— START OF Provided information —

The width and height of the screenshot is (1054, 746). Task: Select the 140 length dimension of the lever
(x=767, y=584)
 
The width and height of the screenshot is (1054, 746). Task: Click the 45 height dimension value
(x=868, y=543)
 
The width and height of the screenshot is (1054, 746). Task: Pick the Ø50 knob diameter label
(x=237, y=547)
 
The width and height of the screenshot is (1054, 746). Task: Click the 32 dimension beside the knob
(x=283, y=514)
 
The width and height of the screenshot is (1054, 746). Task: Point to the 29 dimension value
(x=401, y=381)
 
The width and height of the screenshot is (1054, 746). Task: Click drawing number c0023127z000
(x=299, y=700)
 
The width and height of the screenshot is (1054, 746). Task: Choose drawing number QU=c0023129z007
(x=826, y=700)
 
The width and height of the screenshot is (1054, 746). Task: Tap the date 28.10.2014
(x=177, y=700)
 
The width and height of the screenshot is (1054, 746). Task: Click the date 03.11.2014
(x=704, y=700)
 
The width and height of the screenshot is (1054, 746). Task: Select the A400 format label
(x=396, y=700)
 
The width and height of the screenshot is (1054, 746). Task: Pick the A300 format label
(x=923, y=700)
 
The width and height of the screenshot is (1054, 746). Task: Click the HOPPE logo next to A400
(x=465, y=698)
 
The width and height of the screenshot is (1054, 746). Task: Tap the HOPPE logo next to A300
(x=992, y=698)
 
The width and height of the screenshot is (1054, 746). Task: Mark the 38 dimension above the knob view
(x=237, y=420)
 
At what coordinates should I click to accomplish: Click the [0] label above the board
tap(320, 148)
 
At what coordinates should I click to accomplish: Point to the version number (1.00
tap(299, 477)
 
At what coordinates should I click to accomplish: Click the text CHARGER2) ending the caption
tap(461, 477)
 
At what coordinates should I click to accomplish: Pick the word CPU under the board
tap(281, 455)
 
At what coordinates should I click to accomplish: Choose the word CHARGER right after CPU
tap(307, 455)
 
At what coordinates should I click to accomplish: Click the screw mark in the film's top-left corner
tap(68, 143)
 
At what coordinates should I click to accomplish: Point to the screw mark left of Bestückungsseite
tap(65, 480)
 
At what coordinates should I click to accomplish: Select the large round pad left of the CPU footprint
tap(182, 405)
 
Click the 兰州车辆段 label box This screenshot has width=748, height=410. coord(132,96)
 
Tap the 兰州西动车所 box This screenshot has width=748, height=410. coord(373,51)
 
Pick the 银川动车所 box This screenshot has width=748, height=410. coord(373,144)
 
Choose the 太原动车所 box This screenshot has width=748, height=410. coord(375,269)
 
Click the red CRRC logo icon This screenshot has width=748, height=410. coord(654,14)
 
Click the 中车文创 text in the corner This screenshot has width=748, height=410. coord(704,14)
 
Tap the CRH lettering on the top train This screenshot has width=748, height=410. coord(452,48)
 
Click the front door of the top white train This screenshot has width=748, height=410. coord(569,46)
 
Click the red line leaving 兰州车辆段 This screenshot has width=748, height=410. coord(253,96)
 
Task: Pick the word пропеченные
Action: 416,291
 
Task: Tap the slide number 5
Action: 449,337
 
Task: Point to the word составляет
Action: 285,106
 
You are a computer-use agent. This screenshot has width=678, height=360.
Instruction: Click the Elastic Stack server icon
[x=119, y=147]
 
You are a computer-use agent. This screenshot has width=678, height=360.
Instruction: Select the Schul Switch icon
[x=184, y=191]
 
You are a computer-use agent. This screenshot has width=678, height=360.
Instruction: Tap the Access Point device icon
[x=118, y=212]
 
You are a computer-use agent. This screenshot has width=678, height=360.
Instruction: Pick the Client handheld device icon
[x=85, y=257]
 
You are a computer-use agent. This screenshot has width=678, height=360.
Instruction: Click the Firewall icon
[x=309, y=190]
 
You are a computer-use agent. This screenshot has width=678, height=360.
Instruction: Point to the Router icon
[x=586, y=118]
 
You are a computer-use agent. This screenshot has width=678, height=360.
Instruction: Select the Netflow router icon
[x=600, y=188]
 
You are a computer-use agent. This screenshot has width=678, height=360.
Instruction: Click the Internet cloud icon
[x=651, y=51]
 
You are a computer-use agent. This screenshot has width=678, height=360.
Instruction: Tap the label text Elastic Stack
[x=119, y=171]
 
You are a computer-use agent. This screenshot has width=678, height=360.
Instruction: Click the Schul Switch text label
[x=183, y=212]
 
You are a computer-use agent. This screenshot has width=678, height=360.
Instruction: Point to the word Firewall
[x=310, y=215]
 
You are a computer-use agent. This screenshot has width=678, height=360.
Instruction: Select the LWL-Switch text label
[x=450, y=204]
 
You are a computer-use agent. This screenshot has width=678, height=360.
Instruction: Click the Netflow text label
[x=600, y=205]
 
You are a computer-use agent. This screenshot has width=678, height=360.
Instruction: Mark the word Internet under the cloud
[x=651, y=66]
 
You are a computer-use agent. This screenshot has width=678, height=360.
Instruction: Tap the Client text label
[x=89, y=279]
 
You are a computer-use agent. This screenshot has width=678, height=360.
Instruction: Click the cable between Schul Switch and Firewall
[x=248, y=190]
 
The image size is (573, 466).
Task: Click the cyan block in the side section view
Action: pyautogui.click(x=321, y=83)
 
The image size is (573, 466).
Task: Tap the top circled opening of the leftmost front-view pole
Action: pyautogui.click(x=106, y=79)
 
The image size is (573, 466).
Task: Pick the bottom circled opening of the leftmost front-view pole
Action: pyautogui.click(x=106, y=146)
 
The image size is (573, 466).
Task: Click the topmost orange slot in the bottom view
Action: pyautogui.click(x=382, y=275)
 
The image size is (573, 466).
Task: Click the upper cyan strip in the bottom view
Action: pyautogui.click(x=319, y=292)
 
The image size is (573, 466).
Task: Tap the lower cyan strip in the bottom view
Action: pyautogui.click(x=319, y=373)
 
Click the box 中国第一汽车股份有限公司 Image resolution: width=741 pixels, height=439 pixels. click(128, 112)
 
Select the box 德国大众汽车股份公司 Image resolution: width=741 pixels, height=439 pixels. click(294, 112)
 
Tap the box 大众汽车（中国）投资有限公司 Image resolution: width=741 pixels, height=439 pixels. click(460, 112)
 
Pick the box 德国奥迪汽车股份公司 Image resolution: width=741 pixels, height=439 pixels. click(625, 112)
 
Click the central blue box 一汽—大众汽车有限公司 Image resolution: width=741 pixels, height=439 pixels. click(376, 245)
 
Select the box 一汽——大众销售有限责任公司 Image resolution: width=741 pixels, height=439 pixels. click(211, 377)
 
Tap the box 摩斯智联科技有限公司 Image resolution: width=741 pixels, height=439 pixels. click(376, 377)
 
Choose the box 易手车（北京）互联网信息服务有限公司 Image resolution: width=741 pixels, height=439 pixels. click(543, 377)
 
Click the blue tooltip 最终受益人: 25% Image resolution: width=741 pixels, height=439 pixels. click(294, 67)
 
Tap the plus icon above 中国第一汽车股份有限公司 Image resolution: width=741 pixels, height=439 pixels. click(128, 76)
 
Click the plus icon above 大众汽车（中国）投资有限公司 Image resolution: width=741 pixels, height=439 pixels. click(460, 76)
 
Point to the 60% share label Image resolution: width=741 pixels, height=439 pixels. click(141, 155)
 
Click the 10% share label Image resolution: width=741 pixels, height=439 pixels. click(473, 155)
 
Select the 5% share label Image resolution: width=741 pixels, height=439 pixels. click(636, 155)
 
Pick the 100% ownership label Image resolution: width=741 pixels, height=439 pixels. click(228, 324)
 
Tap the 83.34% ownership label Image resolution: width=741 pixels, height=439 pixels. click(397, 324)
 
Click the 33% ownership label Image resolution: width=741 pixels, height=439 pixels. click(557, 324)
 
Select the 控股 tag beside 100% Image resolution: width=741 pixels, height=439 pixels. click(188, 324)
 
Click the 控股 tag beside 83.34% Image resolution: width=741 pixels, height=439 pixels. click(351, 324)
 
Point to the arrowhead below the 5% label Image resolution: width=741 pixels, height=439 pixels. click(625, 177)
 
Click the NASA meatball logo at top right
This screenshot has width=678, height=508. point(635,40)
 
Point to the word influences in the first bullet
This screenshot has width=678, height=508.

— END OF Provided information —

__Exercise directions__. Can you echo the records verbatim, from the very first line through the line containing "(x=237, y=547)", including both of those lines?

__Solution for this problem__.
The width and height of the screenshot is (1054, 746). Task: Select the 140 length dimension of the lever
(x=767, y=584)
 
The width and height of the screenshot is (1054, 746). Task: Click the 45 height dimension value
(x=868, y=543)
 
The width and height of the screenshot is (1054, 746). Task: Pick the Ø50 knob diameter label
(x=237, y=547)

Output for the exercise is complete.